● DATA TO USE:
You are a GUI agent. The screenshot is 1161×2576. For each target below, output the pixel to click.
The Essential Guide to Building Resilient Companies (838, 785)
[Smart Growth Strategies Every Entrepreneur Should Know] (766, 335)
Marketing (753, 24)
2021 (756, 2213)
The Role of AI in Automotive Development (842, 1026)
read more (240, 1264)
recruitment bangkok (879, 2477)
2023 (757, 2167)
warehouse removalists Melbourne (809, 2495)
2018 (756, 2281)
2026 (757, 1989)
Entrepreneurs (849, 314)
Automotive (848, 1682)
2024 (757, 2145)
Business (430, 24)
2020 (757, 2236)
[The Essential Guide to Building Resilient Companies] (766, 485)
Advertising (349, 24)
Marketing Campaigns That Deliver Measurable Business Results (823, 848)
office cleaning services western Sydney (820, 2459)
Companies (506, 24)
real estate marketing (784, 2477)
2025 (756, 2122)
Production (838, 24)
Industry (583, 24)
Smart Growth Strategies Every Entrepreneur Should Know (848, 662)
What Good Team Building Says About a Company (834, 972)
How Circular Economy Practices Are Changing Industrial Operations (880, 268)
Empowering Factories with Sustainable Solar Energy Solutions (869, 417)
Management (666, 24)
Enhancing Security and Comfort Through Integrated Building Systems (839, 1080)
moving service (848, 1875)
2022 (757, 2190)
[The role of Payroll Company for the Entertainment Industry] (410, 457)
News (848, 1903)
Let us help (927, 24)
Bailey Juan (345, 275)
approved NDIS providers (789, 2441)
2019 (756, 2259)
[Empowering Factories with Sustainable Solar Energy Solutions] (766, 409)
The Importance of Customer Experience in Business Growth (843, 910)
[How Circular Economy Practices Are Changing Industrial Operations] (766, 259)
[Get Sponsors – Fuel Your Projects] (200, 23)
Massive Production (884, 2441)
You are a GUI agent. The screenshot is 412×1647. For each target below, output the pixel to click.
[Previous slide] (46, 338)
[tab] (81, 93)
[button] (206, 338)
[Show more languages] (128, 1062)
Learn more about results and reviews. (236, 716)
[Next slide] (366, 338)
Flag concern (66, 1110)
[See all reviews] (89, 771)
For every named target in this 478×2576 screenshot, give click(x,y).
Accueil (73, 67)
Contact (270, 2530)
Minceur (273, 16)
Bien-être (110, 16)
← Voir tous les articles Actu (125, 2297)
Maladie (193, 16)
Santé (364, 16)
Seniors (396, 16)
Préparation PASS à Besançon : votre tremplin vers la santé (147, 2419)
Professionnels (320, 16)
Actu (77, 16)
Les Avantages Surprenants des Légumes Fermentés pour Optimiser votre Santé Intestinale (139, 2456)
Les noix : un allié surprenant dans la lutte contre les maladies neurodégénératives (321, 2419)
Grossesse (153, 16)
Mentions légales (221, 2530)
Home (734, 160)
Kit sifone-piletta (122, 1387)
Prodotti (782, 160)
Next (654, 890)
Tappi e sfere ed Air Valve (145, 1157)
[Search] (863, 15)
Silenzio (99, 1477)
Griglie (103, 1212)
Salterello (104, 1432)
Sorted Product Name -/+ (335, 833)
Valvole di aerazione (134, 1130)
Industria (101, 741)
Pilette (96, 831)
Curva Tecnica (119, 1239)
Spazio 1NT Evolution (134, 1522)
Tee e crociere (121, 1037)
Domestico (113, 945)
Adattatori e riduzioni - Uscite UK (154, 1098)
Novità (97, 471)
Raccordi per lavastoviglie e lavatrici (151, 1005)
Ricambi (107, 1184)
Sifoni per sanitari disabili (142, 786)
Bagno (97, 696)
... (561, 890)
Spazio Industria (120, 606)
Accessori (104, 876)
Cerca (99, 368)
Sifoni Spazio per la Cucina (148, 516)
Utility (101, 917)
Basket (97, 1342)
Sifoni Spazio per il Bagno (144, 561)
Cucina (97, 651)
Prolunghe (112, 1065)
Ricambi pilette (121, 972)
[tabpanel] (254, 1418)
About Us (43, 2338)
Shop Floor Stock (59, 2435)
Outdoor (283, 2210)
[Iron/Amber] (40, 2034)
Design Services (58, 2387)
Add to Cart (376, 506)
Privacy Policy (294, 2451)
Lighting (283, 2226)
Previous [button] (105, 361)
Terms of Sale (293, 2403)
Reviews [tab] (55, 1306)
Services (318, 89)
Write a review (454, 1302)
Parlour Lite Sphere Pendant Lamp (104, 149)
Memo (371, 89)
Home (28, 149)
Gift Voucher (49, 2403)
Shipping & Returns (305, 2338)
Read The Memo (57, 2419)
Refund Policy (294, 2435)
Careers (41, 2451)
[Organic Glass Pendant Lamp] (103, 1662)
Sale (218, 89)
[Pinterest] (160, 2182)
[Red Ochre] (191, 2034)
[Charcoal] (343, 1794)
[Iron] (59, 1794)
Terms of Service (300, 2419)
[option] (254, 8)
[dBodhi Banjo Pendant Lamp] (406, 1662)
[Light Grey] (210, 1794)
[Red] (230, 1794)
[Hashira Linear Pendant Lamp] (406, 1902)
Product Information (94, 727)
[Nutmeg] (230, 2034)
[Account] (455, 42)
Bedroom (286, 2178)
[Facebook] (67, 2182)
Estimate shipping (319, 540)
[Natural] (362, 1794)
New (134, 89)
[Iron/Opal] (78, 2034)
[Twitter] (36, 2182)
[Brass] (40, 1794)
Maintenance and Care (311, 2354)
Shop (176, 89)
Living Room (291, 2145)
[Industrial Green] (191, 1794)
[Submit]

● EXERCISE PROMPT:
Taking the entries above, print exactly the lines starting at the line with "You are a GUI agent. The screenshot is 412×1647." and ending at the line with "[See all reviews] (89, 771)", both included.

● RESULT FOR THIS TASK:
You are a GUI agent. The screenshot is 412×1647. For each target below, output the pixel to click.
[Previous slide] (46, 338)
[tab] (81, 93)
[button] (206, 338)
[Show more languages] (128, 1062)
Learn more about results and reviews. (236, 716)
[Next slide] (366, 338)
Flag concern (66, 1110)
[See all reviews] (89, 771)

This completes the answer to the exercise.